Often, progress has a price. To borrow a phrase from Edward Tenner, "things bite back." In the realm of computing, we have the Y2K bug. In the realm of medicine, we have superbugs—multi-drug resistant bacteria. While evidence of the problem is growing, policy solutions remain elusive.

Consider the following:

While agricultural uses of antibiotics and the new wave of antibacterial products may hasten the development of superbugs, the primary culprits appear to be doctors and patients. The Centers for Disease Control and Prevention estimate that Americans consume 235 million doses of antibiotics annually, and that 20-50% of those doses are unnecessary (e.g., because infection is viral or because it is minor and would resolve on its own without treatment). This means that many prescriptions are being written with little or no benefit to patients, and big public health risks. Experts suggest that the drug-resistant strains of staph just now beginning to take hold outside hospitals are initially isolated mutations existing alongside other strains of bacteria. Kept in check by their neighbors, they do not pose a threat, even when passed from child to child. However, when one of the children in the chain is treated with an antibiotic, the regular staph is killed off. The resistant strain survives and thrives.

One seemingly simple fix is to speed up the development and approval of new drugs for treating bacterial infections. There is some cause for optimism. On September 21, 1999, the Food and Drug Administration gave fast-track approval to Synercid, a drug effective in treating about 50% of patients with the vancomycin-resistant strain of the enterococcus bacterium.

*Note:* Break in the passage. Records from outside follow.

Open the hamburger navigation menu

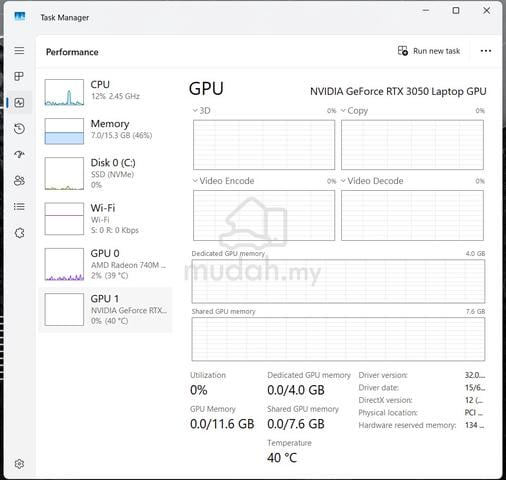19,51
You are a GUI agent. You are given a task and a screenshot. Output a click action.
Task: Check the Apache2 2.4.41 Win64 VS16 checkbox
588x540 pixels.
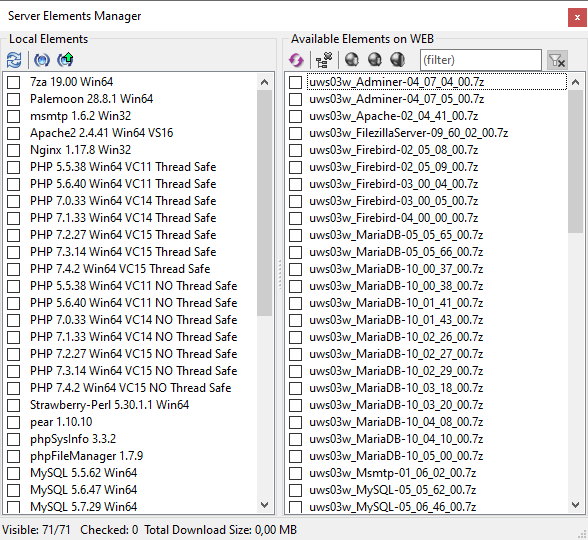(14, 133)
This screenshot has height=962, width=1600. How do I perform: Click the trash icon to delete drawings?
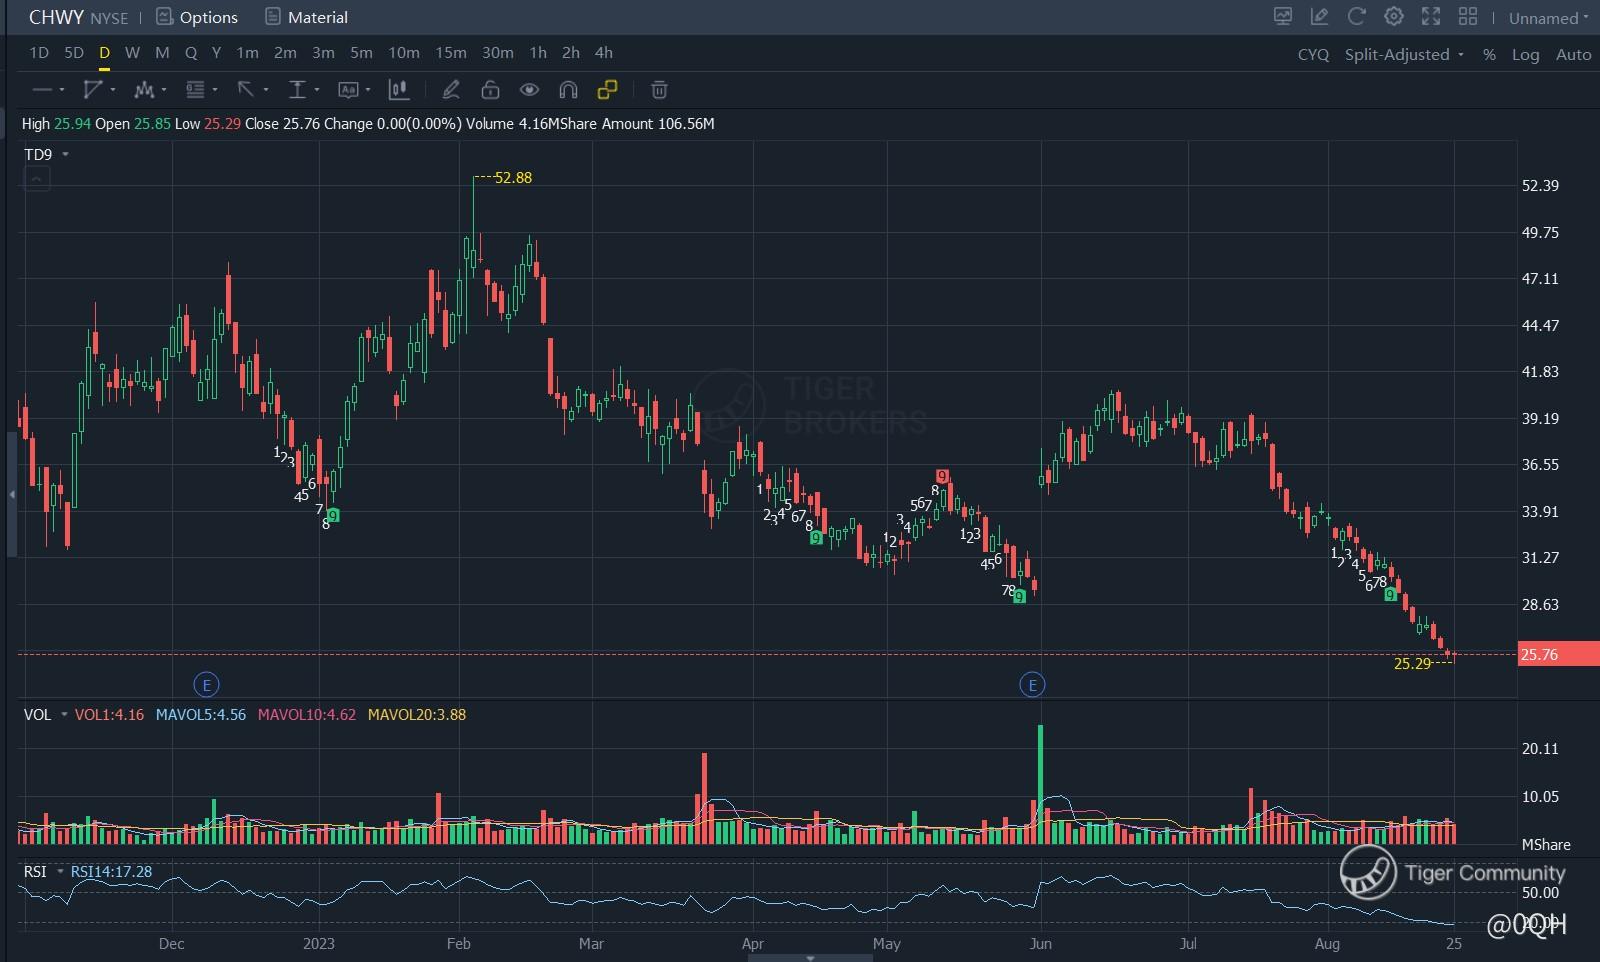[659, 90]
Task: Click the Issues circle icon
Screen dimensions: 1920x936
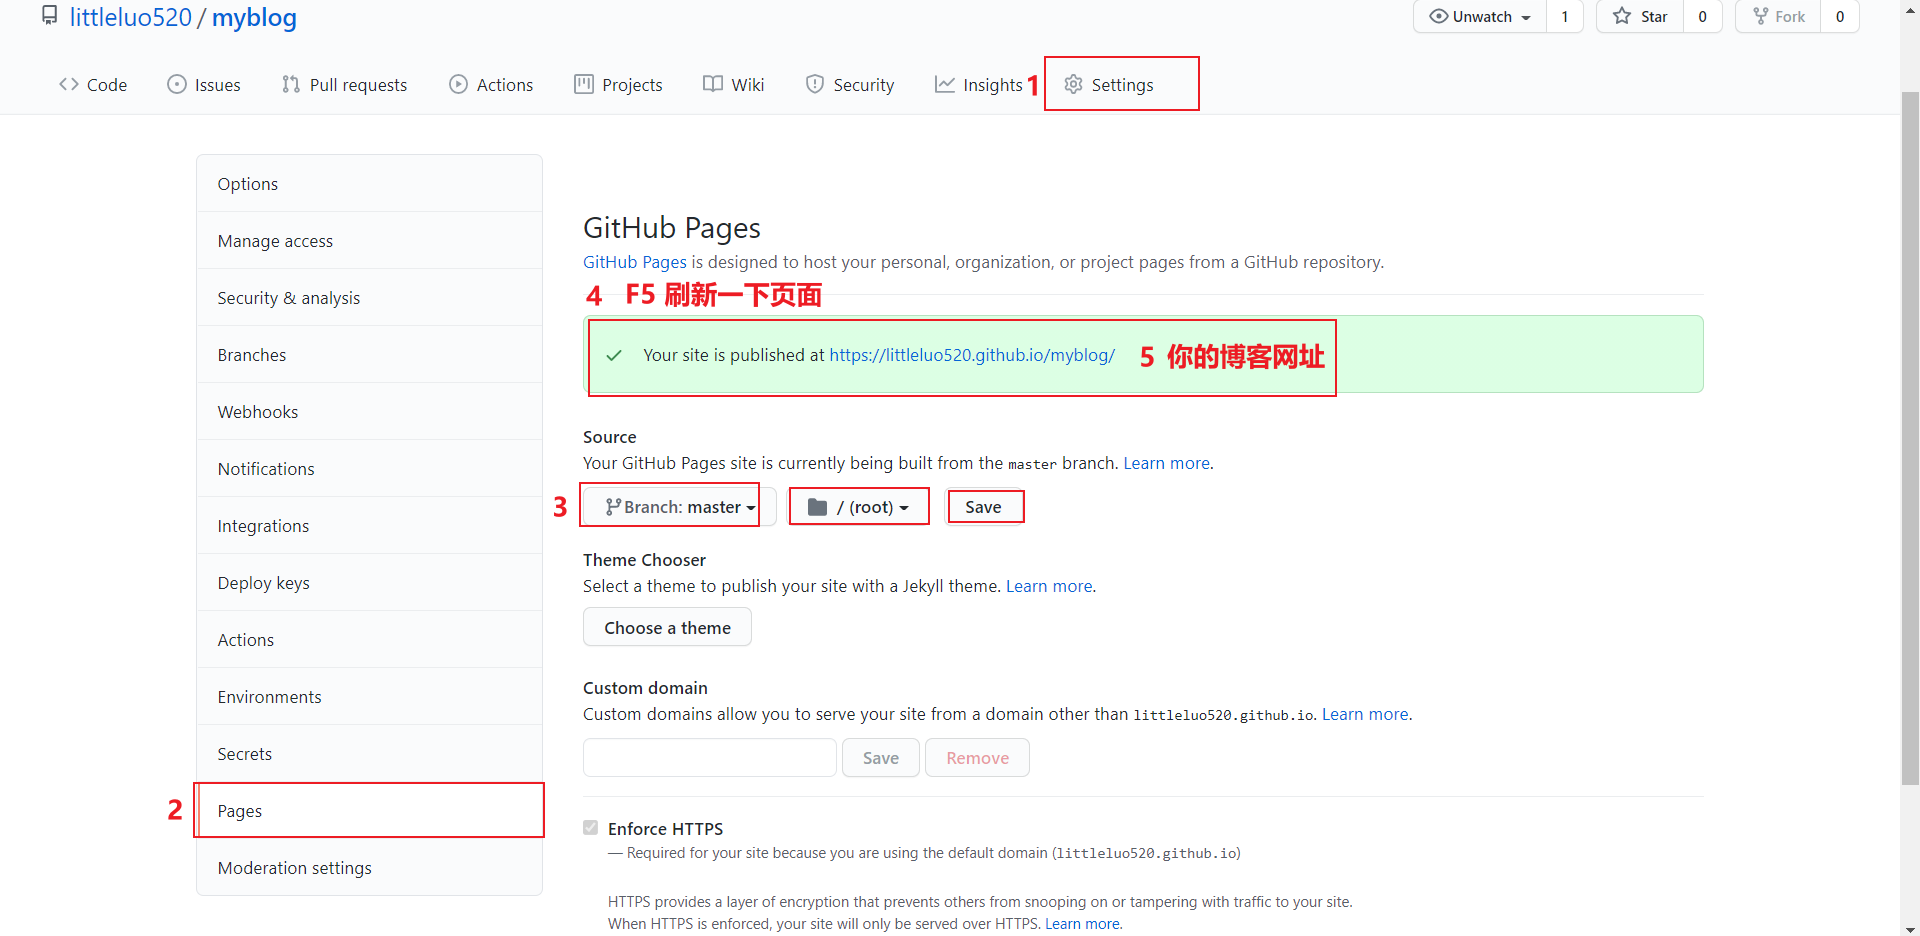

Synercid may also serve as an illustration of the weakness of this strategy: Synercid is a chemical cousin of a common agricultural food additive, and the development of strains of bacteria resistant to Synercid is likely to be rapid.

Another possible policy response is to emphasize prevention. We could have more intensive—and intrusive—regulation of antibiotic use. In the health care context, any attempts at "bureaucratic micromanagement" of prescribing would surely meet with strong resistance. The fallback is always education. Studies of doctors (typically pediatricians) reveal that many attribute overprescription of antibiotics to pressure from patients or parents of patients. But blame can surely be shared; doctors may do little to educate patients (parents) concerning the viral-bacterial distinction or the dangers associated with antibiotic use. These considerations suggest that an effective educational strategy would focus on increasing doctors’ knowledge of the dimensions of the public health problem, and of the importance of allocating precious clinical time to patient and parent education, while seeking to raise the level of awareness of the public at large. At a minimum, a broad-based public information campaign should make people more receptive to explanations from their doctors when they receive them and as ready to challenge a quick prescription as they are to demand one.